*Required work*. Copy the following records word for word, leaving every line unchanged.

*Word and element location data*.
Begin

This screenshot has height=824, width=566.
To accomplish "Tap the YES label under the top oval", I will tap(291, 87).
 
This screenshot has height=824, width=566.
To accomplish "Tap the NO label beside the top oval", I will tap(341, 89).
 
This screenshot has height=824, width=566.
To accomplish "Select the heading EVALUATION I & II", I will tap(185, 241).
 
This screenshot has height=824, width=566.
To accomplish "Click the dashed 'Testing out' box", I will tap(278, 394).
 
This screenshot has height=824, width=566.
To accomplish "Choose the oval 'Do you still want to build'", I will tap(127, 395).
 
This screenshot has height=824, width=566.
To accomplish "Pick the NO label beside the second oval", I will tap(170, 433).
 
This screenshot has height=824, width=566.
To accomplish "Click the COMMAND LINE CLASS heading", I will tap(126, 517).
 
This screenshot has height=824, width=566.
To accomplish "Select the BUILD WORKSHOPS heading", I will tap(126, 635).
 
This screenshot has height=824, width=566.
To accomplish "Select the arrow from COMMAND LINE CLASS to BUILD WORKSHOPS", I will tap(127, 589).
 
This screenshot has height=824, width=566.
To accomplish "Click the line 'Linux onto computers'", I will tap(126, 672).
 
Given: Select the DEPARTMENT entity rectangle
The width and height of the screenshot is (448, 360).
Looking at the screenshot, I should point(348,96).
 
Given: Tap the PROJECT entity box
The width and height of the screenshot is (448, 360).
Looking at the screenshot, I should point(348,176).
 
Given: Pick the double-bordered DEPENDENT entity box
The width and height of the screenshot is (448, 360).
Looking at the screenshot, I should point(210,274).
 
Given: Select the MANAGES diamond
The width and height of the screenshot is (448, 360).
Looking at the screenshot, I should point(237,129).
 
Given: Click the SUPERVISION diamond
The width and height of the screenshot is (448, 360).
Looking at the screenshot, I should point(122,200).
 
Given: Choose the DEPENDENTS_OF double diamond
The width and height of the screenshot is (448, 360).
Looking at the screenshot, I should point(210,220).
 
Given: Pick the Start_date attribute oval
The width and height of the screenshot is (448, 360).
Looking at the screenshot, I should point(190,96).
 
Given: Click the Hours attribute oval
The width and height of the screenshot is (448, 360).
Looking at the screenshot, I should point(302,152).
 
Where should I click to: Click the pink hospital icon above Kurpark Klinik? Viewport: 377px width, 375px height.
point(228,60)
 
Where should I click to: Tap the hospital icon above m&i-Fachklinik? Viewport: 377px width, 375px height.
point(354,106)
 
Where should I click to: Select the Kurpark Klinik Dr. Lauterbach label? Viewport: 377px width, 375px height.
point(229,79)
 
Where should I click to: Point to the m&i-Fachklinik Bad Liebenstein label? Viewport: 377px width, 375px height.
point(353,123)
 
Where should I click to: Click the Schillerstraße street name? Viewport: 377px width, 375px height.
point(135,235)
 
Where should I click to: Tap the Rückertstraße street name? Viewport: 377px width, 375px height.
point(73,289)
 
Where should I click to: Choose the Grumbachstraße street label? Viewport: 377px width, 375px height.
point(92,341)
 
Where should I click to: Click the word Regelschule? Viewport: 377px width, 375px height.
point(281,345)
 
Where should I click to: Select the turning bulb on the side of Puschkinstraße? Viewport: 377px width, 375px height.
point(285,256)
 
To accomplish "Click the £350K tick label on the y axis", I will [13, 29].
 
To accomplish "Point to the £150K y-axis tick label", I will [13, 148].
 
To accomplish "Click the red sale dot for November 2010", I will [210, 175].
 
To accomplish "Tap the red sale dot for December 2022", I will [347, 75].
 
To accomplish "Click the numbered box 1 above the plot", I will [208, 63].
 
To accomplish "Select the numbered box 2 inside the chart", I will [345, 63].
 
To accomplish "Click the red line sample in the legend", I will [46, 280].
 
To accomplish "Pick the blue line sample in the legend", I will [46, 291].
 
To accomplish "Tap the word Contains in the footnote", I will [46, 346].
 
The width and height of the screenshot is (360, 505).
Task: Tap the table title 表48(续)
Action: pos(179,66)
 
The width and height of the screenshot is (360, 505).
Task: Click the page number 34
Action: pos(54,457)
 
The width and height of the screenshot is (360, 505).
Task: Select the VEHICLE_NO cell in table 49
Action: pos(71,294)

End

*Response to the task*.
This screenshot has height=824, width=566.
To accomplish "Tap the YES label under the top oval", I will tap(291, 87).
 
This screenshot has height=824, width=566.
To accomplish "Tap the NO label beside the top oval", I will tap(341, 89).
 
This screenshot has height=824, width=566.
To accomplish "Select the heading EVALUATION I & II", I will tap(185, 241).
 
This screenshot has height=824, width=566.
To accomplish "Click the dashed 'Testing out' box", I will tap(278, 394).
 
This screenshot has height=824, width=566.
To accomplish "Choose the oval 'Do you still want to build'", I will tap(127, 395).
 
This screenshot has height=824, width=566.
To accomplish "Pick the NO label beside the second oval", I will tap(170, 433).
 
This screenshot has height=824, width=566.
To accomplish "Click the COMMAND LINE CLASS heading", I will tap(126, 517).
 
This screenshot has height=824, width=566.
To accomplish "Select the BUILD WORKSHOPS heading", I will tap(126, 635).
 
This screenshot has height=824, width=566.
To accomplish "Select the arrow from COMMAND LINE CLASS to BUILD WORKSHOPS", I will tap(127, 589).
 
This screenshot has height=824, width=566.
To accomplish "Click the line 'Linux onto computers'", I will tap(126, 672).
 
Given: Select the DEPARTMENT entity rectangle
The width and height of the screenshot is (448, 360).
Looking at the screenshot, I should point(348,96).
 
Given: Tap the PROJECT entity box
The width and height of the screenshot is (448, 360).
Looking at the screenshot, I should point(348,176).
 
Given: Pick the double-bordered DEPENDENT entity box
The width and height of the screenshot is (448, 360).
Looking at the screenshot, I should point(210,274).
 
Given: Select the MANAGES diamond
The width and height of the screenshot is (448, 360).
Looking at the screenshot, I should point(237,129).
 
Given: Click the SUPERVISION diamond
The width and height of the screenshot is (448, 360).
Looking at the screenshot, I should point(122,200).
 
Given: Choose the DEPENDENTS_OF double diamond
The width and height of the screenshot is (448, 360).
Looking at the screenshot, I should point(210,220).
 
Given: Pick the Start_date attribute oval
The width and height of the screenshot is (448, 360).
Looking at the screenshot, I should point(190,96).
 
Given: Click the Hours attribute oval
The width and height of the screenshot is (448, 360).
Looking at the screenshot, I should point(302,152).
 
Where should I click to: Click the pink hospital icon above Kurpark Klinik? Viewport: 377px width, 375px height.
point(228,60)
 
Where should I click to: Tap the hospital icon above m&i-Fachklinik? Viewport: 377px width, 375px height.
point(354,106)
 
Where should I click to: Select the Kurpark Klinik Dr. Lauterbach label? Viewport: 377px width, 375px height.
point(229,79)
 
Where should I click to: Point to the m&i-Fachklinik Bad Liebenstein label? Viewport: 377px width, 375px height.
point(353,123)
 
Where should I click to: Click the Schillerstraße street name? Viewport: 377px width, 375px height.
point(135,235)
 
Where should I click to: Tap the Rückertstraße street name? Viewport: 377px width, 375px height.
point(73,289)
 
Where should I click to: Choose the Grumbachstraße street label? Viewport: 377px width, 375px height.
point(92,341)
 
Where should I click to: Click the word Regelschule? Viewport: 377px width, 375px height.
point(281,345)
 
Where should I click to: Select the turning bulb on the side of Puschkinstraße? Viewport: 377px width, 375px height.
point(285,256)
 
To accomplish "Click the £350K tick label on the y axis", I will [13, 29].
 
To accomplish "Point to the £150K y-axis tick label", I will [13, 148].
 
To accomplish "Click the red sale dot for November 2010", I will [210, 175].
 
To accomplish "Tap the red sale dot for December 2022", I will [347, 75].
 
To accomplish "Click the numbered box 1 above the plot", I will [208, 63].
 
To accomplish "Select the numbered box 2 inside the chart", I will [345, 63].
 
To accomplish "Click the red line sample in the legend", I will [46, 280].
 
To accomplish "Pick the blue line sample in the legend", I will [46, 291].
 
To accomplish "Tap the word Contains in the footnote", I will [46, 346].
 
The width and height of the screenshot is (360, 505).
Task: Tap the table title 表48(续)
Action: pos(179,66)
 
The width and height of the screenshot is (360, 505).
Task: Click the page number 34
Action: pos(54,457)
 
The width and height of the screenshot is (360, 505).
Task: Select the VEHICLE_NO cell in table 49
Action: pos(71,294)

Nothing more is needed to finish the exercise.